I got published in The Post, showing the mechanism of nzs failure
https://www.thepost.co.nz/business/360944401/ruthenasia-changed-where-our-money-went-and-we-are-poorer-it
Tadhg Stopford is a historian, high school teacher and small business owner. (I’m on Substack)
OPINION: Ruth Richardson received the Companion of the New Zealand Order of Merit last year. For many New Zealanders, that is hard to reconcile with what followed her “reforms”. It has been 35 years since “Ruthanasia” - changes so disruptive they helped drive the shift to MMP - yet most of us still don’t clearly understand what those policies did to the country.
Is it too early to say they didn’t pan out?
Poverty has risen. Public infrastructure is visibly in deficit. Essentials cost more. Young people leave. Meanwhile, private monopolies thrive. Australian owned banks and supermarkets report world-leading profits from our small market. Mining companies pay very low royalties to extract gold and other resources. Our “blue gold” - water - is exported ultra cheaply too.
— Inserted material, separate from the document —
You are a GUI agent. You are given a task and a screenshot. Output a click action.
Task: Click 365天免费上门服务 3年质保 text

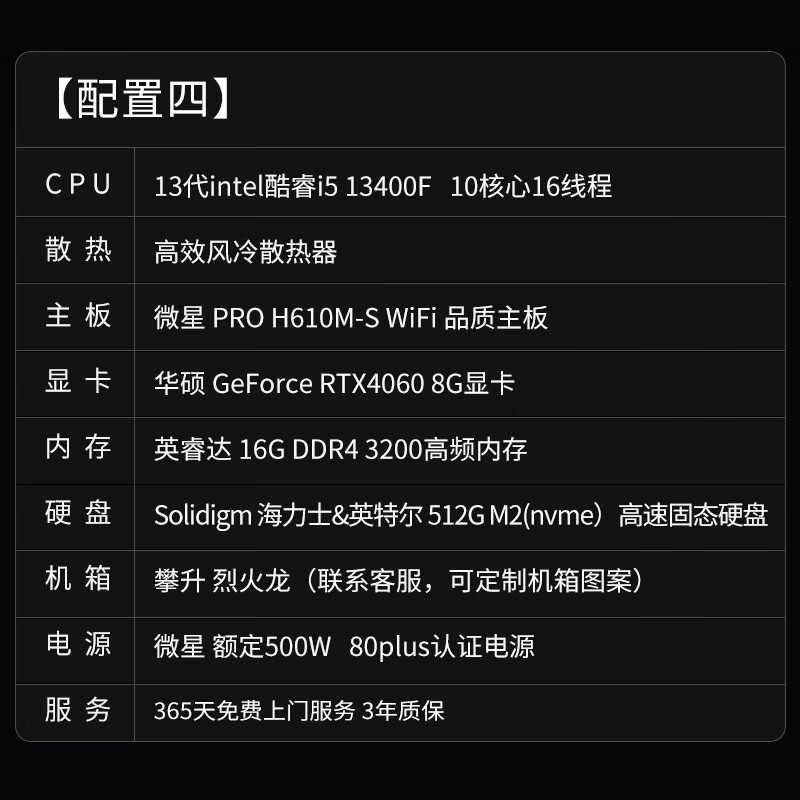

What exactly is the “public service” achievement we are honouring?
Public service is supposed to leave the next generation stronger. With reliable hospitals, affordable homes, sound infrastructure and higher productivity. Real public service builds a country that grows more secure over time, not more fragile.
For over three decades we’ve been told “fiscal discipline” means responsibility: shrink the state, trust markets, and let private finance allocate capital more efficiently than government. We were promised we would be leaner, richer and more productive.
Instead, we have record house prices, deferred maintenance, strained hospitals and households carrying more debt than ever.
So it seems reasonable to ask what that discipline has delivered - and for whom.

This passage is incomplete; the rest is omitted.